Lo stesso discorso vale per il valore della leggerezza rintracciabile in Montale. Le immagini di La bufera che sono poste sempre nella contrapposizione tra quelle luccicanti, fragili, come la cipria dello specchietto o il cristallo; e quelle dell’inferno del presente rappresentato come l'”alalà di scherani” o “le croci a uncino” di Gioventù hitleriana o la grandine incessante in La bufera (lirica che da il nome alla raccolta).  La “lezione” procede tramite esempi tratti dai suddetti autori si conclude con il riferimento a un racconto di Kafka, Il cavaliere del secchio. Questo racconto a tratti surreale narra una condizione esistenziale e materiale agli estremi.

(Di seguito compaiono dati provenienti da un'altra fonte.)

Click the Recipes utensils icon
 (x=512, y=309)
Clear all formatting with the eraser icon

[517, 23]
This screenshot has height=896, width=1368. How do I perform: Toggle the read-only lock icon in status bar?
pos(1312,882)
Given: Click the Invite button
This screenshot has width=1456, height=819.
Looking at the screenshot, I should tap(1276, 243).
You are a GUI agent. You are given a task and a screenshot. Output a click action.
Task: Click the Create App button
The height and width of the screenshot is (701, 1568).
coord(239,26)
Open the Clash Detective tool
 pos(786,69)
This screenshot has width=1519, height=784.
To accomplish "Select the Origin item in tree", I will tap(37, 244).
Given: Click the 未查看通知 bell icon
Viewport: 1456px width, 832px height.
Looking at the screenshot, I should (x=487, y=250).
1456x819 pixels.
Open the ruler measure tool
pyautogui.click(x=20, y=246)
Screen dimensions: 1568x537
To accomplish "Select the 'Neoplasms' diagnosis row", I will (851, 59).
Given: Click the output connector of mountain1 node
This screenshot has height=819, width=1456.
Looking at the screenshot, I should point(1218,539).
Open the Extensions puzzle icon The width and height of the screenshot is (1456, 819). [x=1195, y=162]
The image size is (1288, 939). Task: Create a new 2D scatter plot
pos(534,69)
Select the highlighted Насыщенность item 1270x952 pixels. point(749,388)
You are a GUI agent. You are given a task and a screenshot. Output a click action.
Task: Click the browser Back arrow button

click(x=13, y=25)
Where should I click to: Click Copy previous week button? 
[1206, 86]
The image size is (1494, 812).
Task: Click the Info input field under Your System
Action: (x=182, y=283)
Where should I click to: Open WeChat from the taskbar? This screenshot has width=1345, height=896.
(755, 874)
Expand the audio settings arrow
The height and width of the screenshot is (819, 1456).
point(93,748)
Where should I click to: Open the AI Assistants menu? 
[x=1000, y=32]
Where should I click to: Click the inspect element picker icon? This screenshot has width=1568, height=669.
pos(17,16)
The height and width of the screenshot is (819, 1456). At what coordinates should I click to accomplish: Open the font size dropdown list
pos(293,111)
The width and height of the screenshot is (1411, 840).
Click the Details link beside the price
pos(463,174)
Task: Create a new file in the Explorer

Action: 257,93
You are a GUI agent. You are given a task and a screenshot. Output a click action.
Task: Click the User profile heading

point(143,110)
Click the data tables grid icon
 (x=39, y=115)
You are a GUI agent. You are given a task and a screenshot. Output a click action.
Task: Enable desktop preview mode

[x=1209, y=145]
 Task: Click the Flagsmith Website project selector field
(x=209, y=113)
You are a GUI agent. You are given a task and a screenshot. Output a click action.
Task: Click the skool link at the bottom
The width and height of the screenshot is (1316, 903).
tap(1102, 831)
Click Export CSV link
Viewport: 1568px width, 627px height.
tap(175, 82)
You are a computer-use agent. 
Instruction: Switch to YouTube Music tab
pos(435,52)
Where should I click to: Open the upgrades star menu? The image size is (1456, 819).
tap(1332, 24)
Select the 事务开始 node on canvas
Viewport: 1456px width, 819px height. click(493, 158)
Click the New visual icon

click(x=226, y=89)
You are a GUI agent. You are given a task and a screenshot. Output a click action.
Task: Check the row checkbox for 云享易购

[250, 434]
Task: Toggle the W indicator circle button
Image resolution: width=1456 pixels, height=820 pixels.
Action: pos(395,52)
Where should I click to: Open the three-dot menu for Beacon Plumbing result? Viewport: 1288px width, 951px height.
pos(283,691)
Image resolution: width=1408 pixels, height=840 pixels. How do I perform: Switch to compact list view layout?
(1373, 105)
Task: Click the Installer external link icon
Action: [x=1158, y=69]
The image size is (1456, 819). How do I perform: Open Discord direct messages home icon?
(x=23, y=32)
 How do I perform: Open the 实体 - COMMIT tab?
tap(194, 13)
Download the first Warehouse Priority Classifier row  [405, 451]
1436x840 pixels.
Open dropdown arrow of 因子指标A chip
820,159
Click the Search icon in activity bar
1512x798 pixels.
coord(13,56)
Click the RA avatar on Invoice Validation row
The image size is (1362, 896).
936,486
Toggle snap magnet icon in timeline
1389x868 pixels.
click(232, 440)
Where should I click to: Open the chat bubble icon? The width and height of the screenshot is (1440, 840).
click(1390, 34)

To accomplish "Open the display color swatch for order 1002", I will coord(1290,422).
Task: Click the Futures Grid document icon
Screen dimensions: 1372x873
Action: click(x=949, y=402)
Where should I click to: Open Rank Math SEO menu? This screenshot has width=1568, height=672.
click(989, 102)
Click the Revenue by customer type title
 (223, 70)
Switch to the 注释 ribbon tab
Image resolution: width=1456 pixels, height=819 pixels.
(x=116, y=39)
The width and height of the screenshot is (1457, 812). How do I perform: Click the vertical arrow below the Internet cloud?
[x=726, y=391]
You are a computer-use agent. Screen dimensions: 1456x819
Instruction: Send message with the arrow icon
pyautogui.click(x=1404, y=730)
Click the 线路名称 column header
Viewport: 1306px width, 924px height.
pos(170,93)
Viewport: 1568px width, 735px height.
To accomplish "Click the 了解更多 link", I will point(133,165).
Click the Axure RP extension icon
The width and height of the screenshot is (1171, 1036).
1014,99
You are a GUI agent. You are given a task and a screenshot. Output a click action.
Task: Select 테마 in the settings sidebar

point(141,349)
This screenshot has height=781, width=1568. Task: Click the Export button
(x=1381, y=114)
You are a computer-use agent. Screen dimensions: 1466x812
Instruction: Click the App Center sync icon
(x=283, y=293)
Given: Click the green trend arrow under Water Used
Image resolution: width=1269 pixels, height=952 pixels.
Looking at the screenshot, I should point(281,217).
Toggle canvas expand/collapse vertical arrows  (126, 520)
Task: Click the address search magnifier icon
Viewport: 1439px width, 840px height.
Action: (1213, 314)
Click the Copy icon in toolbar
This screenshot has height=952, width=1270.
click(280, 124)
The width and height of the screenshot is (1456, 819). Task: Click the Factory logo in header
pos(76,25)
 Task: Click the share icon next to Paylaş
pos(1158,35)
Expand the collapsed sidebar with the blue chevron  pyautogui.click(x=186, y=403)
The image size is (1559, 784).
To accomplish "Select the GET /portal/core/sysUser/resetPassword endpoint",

Nel gelido inverno del 1917 un povero infreddolito esce cavalcando un secchio alla ricerca di carbone ed è impedito dalla moglie che lo scaccia come una mosca a chiedere il carbone al carbonaio. Di qui si reca nelle regioni delle Montagne di ghiaccio e muore. Scrive Calvino:

L’idea di questo secchio vuoto che ti solleva al di sopra del livello dove si trova l’aiuto ma anche l’egoismo degli altri,  il secchio vuoto, segno di privazione e desiderio e ricerca, che ti eleva al punto che la tua umile preghiera non potrà essere esaudita, – apre la strada a riflessioni senza fine. Avevo parlato dello sciamano e dell’eroe delle fiabe, della privazione sofferta che si trasforma in leggerezza e permette di volare nel regno in cui ogni mancanza è risarcita. Ma l’eroe di questo racconto di Kafka non sembra dotato di poteri sciamanici né stregoneschi; né il regno al di là delle Montagne di ghiaccio sembra quello in cui il secchio vuoto troverà di che riempirsi.